Because her demands for the return of her child remained unheeded, the widowed wife was forced to file an action before the courts to recover her minor daughter. Both the Regional Trial Court and Court of Appeals ruled in her favor.

On appeal before the Supreme Court (SC), her mother-in-law alleged that there was no compelling reason to take her granddaughter away from her. Having raised twelve (12) children of her own, she deserved to have custody over the child and was financially capable of doing so. She maintained a store which earned P500.00 a day, received P900.00 pension for the death of her husband, and rented out rooms in her house which earned her P6,000.00 a month.

Her mother-in-law reiterated her accusation that she had abandoned her daughter. During the time her granddaughter stayed with her, the wife of her late son only saw her daughter in three instances, never visiting on important occasions nor giving gifts.

The SC affirmed the ruling of the lower courts. Despite the mother-in-law’s genuine desire to remain with and care for the child, the child’s welfare is always the paramount consideration when it comes to questions concerning her care and custody. Petitioner wife and her new husband have a home of their own, three cars, and a lucrative professional practice in the US. They are more capable of providing a bright future for the child, as compared to the mother-in-law who has a house full of room-renters and other family members.
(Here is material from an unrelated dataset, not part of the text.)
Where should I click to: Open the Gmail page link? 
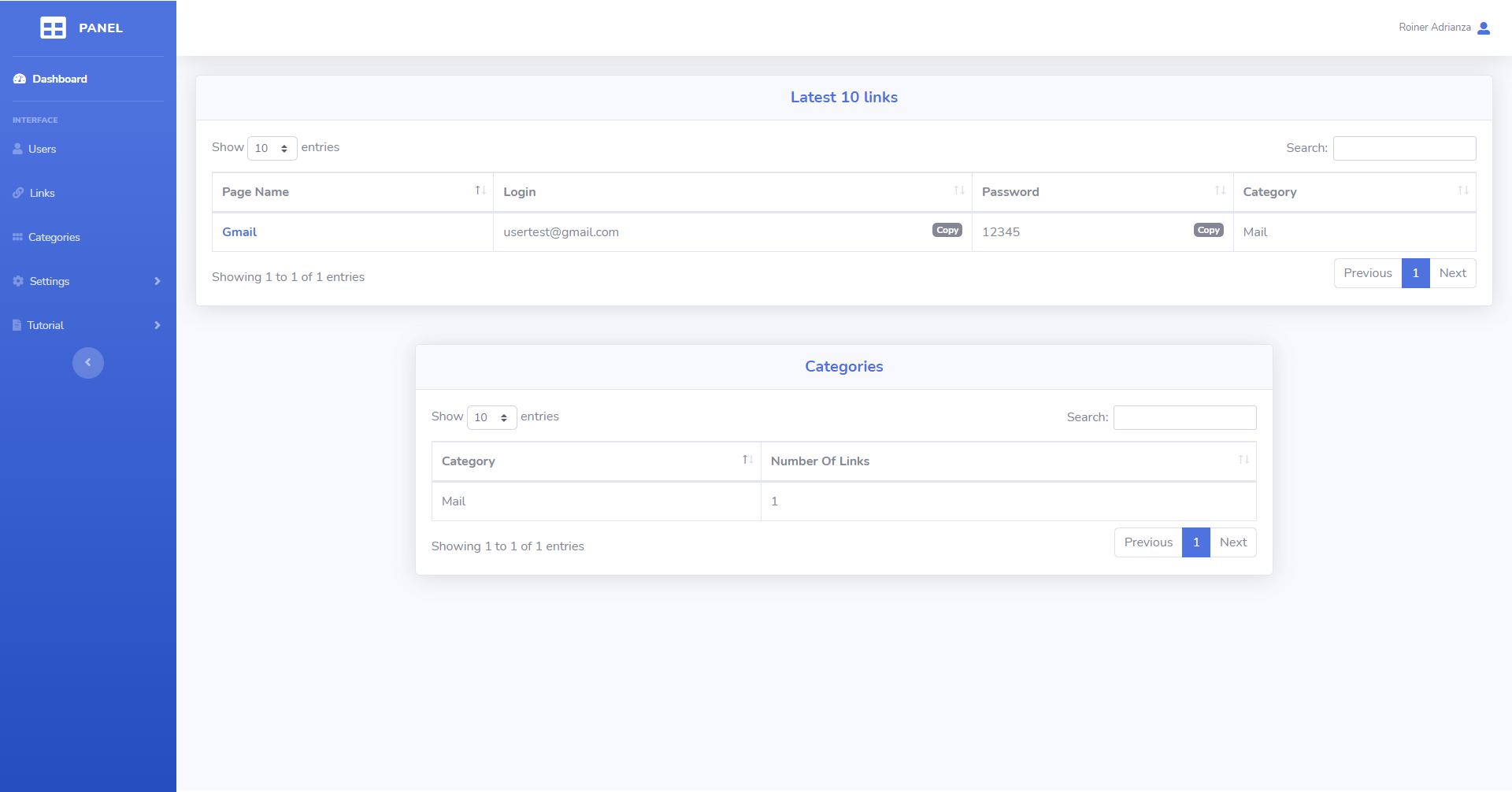coord(239,232)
The High Court further ruled that the widowed mother did not abandon her younger daughter –

The right of parents to the custody of their minor children is one of the natural incidents to parenthood . . . [it]may not be transferred or renounced except . . . only in cases of adoption, guardianship and surrender to a children’s home or an orphan institution.

When the widowed wife entrusted the custody of her minor child to her mother-in-law, what she gave was merely temporary custody, which did not constitute abandonment of her parental authority (Sagala-Eslao v. Court of Appeals, G.R. No. 116773, 16 January 1997, J. Torres, Jr.).